Prix Youthmedia 2011

 

Le réseau de jeunes journalistes European youth press a créé un nouveau prix journalistique l’an dernier. Une chance de plus pour les jeunes scribouillards de briller, de tenter le diable avec des reportages aux angles exigus, décalés, de dégoter des interviews improbables. Et plus simplement de toucher au cœur de ce que doit être leur profession : donner la parole à ceux qui en sont privés, décrypter les phénomènes qui nous aident à comprendre les enjeux de société, révéler au grand jour les boules puantes que les dirigeants préfèrent taire. Cette année, le thème du concours était la liberté de la presse, tout simplement. Bizarrement, ce thème à l’apparence anodine et corporatiste est un puits sans fond, en France (fadettes quand tu nous tiens) et dans toute l’Europe.

Au Monténégro, pratiquer le journalisme, c’est s’exposer à des menaces verbales permanentes, des intimidations, un conformisme étouffant, et surtout des amendes pour diffamation qui peuvent vous envoyer directement par la case prison. Les jeunes journalistes qui se forment au métier n’en ont pas plus de mérite qu’ailleurs. Mai si, sans conteste, une conviction aigüe de la valeur de l’information indépendante, et un courage redoublé pour faire face aux censeurs en tout genre. J’ai eu la chance de rencontrer des journalistes en herbe à Podgorica, et European Youth Press, sensible à leur parcours, a décidé de me remettre le prix Freedom of the press pour ce reportage.
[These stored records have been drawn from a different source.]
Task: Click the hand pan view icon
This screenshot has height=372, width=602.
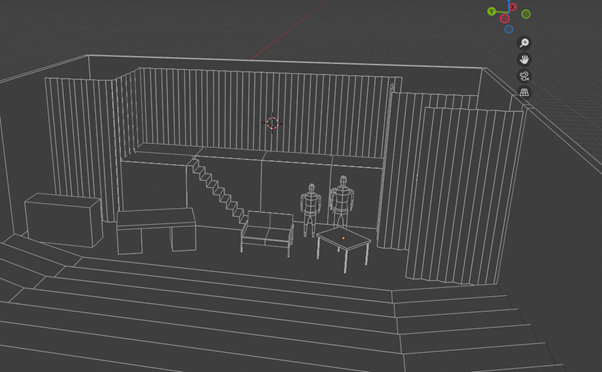Action: coord(524,60)
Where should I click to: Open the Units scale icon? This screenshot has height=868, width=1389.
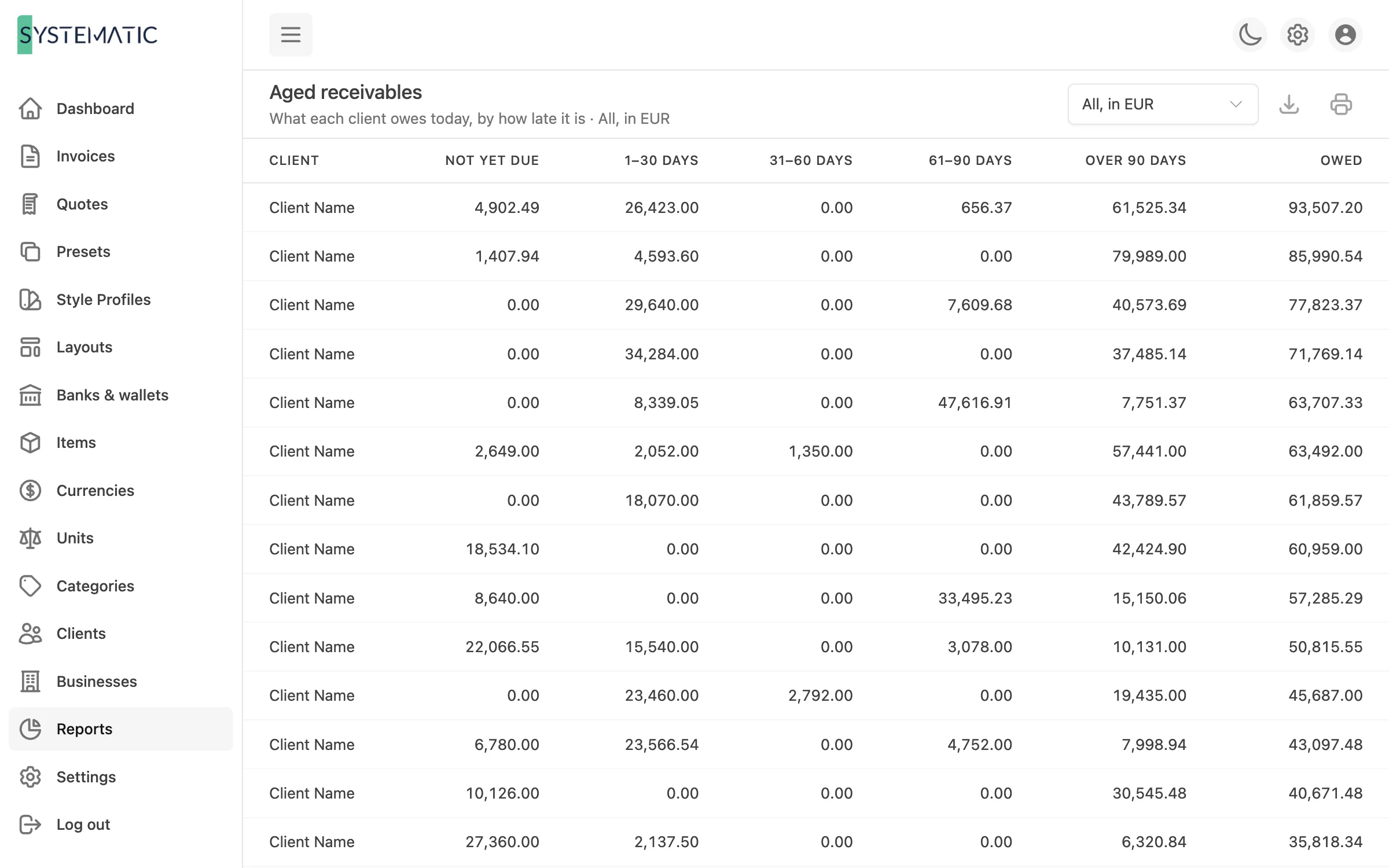tap(30, 538)
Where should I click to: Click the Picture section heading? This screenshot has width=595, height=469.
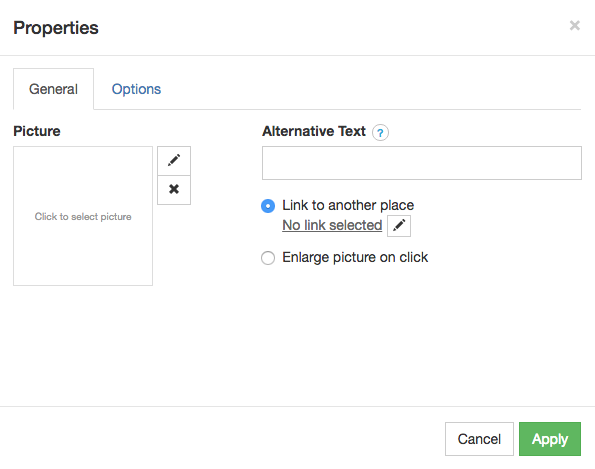pyautogui.click(x=37, y=131)
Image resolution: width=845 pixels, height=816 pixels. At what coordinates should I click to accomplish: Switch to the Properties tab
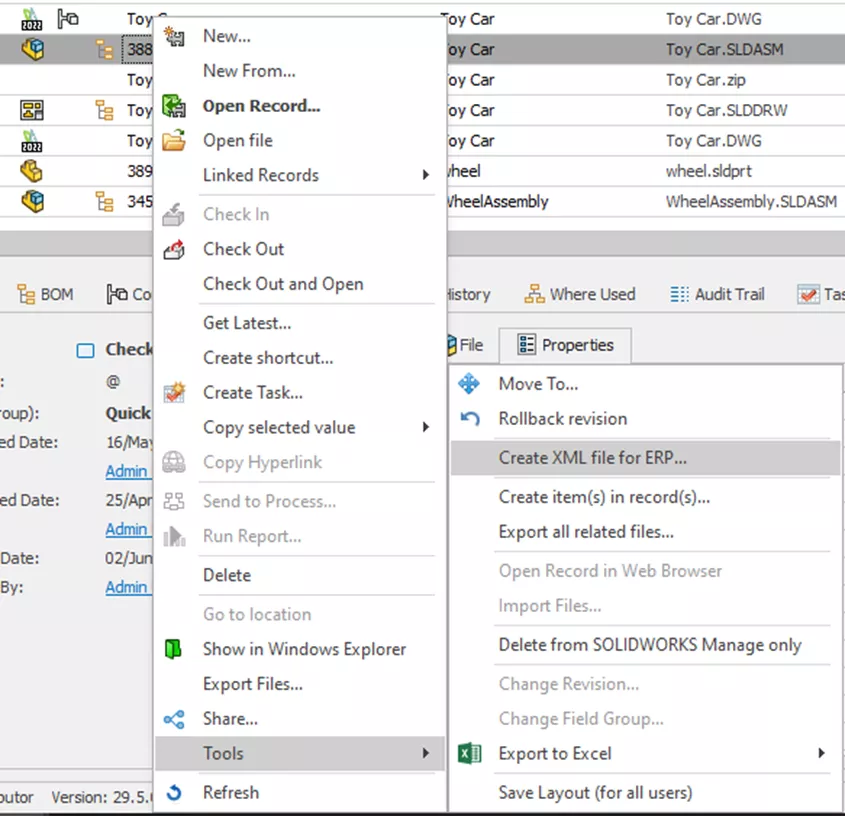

Je le republie à cette occasion.

Etre journaliste au Monténégro : punching-ball, missionnaire et poil-à-gratter


Menaces physiques ou judiciaires, salaire précaire et manque de considération, le métier de journaliste dans un pays classé 104ème au classement 2010 de la liberté de la presse par Reporters Sans Frontières n’est pas sans embûches. Paradoxe parmi tant d’autres au Monténégro, il est aussi le seul garant de l’intérêt public, faute d’opposition politique. Rencontre avec les journalistes monténégrins de demain.

 

« Je quitte mon poste la conscience parfaitement claire, sans la crainte de la moindre action légale contre moi ». 15 février 1991, 21 décembre 2010, une parenthèse de 19 ans se ferme au Monténégro avec le départ de Milo Djukanovic du poste de Premier ministre. « Tout ce que j’ai fait peut être jugé par le public et l’histoire », a-t-il ajouté, provocateur. Marko Vesovic est plus suspicieux que jamais. Le jeune journaliste du quotidien DAN, l’un des trois journaux influents du Monténégro et de loin le plus critique, est du genre à vous réciter par cœur la chronologie du procès qui aurait pu aboutir à la condamnation du Premier ministre monténégrin pour contrebande massive de cigarette, avec l’aide précieuse de la mafia italienne. Allemagne, Suisse et surtout Italie, les instances judiciaires voisines qui s’intéressent au cas Djukanovic – le symbole de la corruption politique et de la contrebande de cigarettes selon le chef de l’opposition Nebojša Medojević – ne manquent pas. Mais en parler ici peut coûter gros. Très gros.

Punching-ball

Nous sommes dans un bar en face de la rédaction où la bière se boit à la volée, il est tard quand le scribouillard se pointe : « Désolé pour le retard mais ici au Monténégro, il y a peu de journalistes et beaucoup de choses à dire ». Excuse acceptée. En l’écoutant débiter à une vitesse impressionnante et une précision au rasoir les évènements majeurs de l’histoire de son petit pays de 620 000 habitants, les racines de la corruption et du crime organisé dont il s’est fait spécialiste (jusqu’à remporter le Prix du jeune journaliste européen en 2008), je réalise qu’aucun journaliste français ne m’a jamais parlé de son boulot avec autant d’enthousiasme. Ce mec est passionné : « Je pense que les journalistes doivent être critiques face aux décideurs et défendre l’intérêt public… Et moi, j’ai toujours été gouverné par l’intérêt public », lance-t-il quand je lui demande pourquoi il a choisi le métier de journaliste. Ce n’est donc pas l’appât des 400-500 euros mensuels que touche un journaliste ici qui l’attire ? Ni les procès en diffamation qui suivent la plupart des articles critiques contre les politiques monténégrins ? « Dès que nous avons commencé à être critique envers le gouvernement, Milo Djukanovic a déclaré devant tous ses ministres que le mieux à faire était de poursuivre le Vijesti, explique Nedjeljko Rudovic, chef de la rubrique politique du Vijesti, journal de référence au Monténégro. Or la cour de justice est sous contrôle politique et nous avons écopé de 33 000 euros d’amende pour avoir publié l’opinion d’un opposant sur une privatisation du gouvernement ». Pourtant, à ses débuts en 1997, le Vijesti soutenait la politique de Djukanovic qui avait décidé de s’éloigner du dirigeant serbe Milosevic et d’arracher l’indépendance du pays. Puis en 2006, une fois l’Etat monténégrin créé, le journal s’est focalisé sur les réponses du gouvernement aux exigences de l’UE. « Nous sommes devenus un danger pour le gouvernement, qui a tout fait pour nous discipliner. »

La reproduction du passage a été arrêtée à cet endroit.